Assignments (undergrad)

All grades for undergraduates will be posted on Blackboard.

blog posts (8 @ 5% each for 40%): You will post eight times to the course website. Each post will be no more than 500 words in length (please use word count).

Four of the posts can be devoted to either of the following:

  • reviews of assigned readings for dates you’ll sign up for on the first day of class
  • using assigned readings to analyze games that you’ve played

The four remaining posts must be 500 word responses to blog posts by other students in the class.

Before you post, please read the commenting policy at the Fembot Project which is what we’ll adhere to on our own blog. I’d like to model rigorous, collegial, and productive discussions on the course website and in order to do that, we all need to understand what the rules are.

game demo (10%): In groups of three, and with the assistance of UO librarians, you will be responsible for demonstrating a videogame in class and providing a brief presentation on the history and production of that game. Game demos will be no more than 20 minutes in length. You will sign up for game demos on the second day of class.

draft bibliography (10%): Videogames aren’t just about fun. They’re also about scholarship and good scholarship requires research. Without a strong bibliography, you’ll spend a lot of time spinning your research wheels, wondering, “How do I know that” or “Where did I read that bit of information?” Your draft bibliography (due week 5) for your extended blog post should be comprehensive, building on resources you will use for your blog posts and responses. You are strongly encouraged to use Endnote, Zotero, or Mendeley as you build your bibliography. It must be formatted using The Chicago Manual of Style, 16th ed. This assignment is weighted heavily to encourage you to start your research early. Credit will be given primarily for content (the breadth, depth, and creativity of your research).

extended blog post (2,500 words) (30%): In teams of two, you will create a final post for the course site. This final post should be an extended piece of writing — not an essay intended for my eyes alone (e.g. you should incorporate visual elements into it and think about it as something that other people will be looking at online). In it, you could offer a meditation on videogames as an art form, using some of the readings we’ll read for the course, as well as sources you’ve developed for your bibliography. You could criticize a genre of games. You could write about the political potential of games. You could write about the rich world of fan-related activities. You could write about all the productive (or non-productive) time people spend playing games. You could compare and contrast the experience of playing a board game with the experience of playing an online version. The main requirement is that you use assigned readings and bibliographic sources to produce an original contribution to how we’re thinking about games and gaming in 2013, grounded in research and cognizant of the fact that what distinguishes scholarly writing from fan writing is the former’s grounding in research.

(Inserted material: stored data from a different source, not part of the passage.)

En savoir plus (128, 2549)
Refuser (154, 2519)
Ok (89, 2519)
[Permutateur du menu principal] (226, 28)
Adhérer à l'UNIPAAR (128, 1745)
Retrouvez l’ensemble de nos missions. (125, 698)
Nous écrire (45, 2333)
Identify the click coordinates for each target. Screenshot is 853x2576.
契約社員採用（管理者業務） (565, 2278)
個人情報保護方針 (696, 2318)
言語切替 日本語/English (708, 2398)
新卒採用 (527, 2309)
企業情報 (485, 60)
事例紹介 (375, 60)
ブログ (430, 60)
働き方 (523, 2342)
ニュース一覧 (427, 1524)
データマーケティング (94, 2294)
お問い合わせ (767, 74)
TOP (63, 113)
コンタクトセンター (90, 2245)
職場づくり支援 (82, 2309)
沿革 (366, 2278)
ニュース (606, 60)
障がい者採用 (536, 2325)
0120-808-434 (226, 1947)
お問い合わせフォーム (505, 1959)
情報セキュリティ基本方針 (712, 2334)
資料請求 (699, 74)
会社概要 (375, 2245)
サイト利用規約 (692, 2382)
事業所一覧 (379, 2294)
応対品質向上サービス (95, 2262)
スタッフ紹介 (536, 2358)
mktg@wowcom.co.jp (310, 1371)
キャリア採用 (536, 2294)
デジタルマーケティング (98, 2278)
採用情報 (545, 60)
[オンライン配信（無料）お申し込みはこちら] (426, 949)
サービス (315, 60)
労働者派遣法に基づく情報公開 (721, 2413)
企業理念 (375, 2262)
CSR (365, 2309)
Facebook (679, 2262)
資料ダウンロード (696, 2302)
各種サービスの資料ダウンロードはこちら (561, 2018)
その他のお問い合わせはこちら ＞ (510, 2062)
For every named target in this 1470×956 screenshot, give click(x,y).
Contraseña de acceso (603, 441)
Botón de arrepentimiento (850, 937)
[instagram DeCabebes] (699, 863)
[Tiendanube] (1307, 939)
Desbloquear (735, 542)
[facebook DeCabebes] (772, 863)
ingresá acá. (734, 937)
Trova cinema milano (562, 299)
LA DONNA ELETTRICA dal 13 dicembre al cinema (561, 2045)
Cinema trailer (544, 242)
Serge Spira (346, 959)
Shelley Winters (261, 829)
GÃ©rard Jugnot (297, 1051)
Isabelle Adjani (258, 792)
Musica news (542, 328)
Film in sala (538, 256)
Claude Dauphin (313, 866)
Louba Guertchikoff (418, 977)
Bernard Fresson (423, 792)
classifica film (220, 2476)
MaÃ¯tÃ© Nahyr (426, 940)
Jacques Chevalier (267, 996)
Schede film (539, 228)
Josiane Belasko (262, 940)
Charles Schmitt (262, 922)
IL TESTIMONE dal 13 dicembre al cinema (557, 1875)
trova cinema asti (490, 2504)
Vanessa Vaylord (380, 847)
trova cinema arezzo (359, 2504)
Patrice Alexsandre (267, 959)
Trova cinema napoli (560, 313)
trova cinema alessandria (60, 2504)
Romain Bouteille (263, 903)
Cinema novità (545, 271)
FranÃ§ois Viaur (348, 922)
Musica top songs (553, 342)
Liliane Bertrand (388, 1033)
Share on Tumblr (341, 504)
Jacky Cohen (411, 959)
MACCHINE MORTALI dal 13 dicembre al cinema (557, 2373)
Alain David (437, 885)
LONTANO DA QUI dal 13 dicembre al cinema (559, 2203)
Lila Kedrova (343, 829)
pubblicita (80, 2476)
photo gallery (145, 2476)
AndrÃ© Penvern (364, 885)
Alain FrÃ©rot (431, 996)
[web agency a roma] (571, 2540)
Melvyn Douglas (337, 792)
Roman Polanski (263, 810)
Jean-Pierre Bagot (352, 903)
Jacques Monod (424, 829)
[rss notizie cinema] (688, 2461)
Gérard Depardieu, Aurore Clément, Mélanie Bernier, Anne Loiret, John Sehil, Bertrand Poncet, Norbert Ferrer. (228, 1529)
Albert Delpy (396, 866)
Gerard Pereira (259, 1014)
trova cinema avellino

These final posts must be posted on the website by 5 pm, March 17, 2013.

Participation (10%): Participation grades will be evaluated on the basis of two things:

1. Participation in class discussion (as well as preparation, which is evident in the level and quality of participation – this is a reminder to do the readings)

2. Participation on the website beyond the assigned contributions. Here I’m looking for evidence that you’ve read each others’ posts, responded in a manner that demonstrates that you’ve put some thought into your response, added links and ideas to the website, and generally helped contribute content.

The participation grade is a cumulative grade, meaning that a number of posts in the last two weeks of class won’t count for as much as consistent posts across the quarter.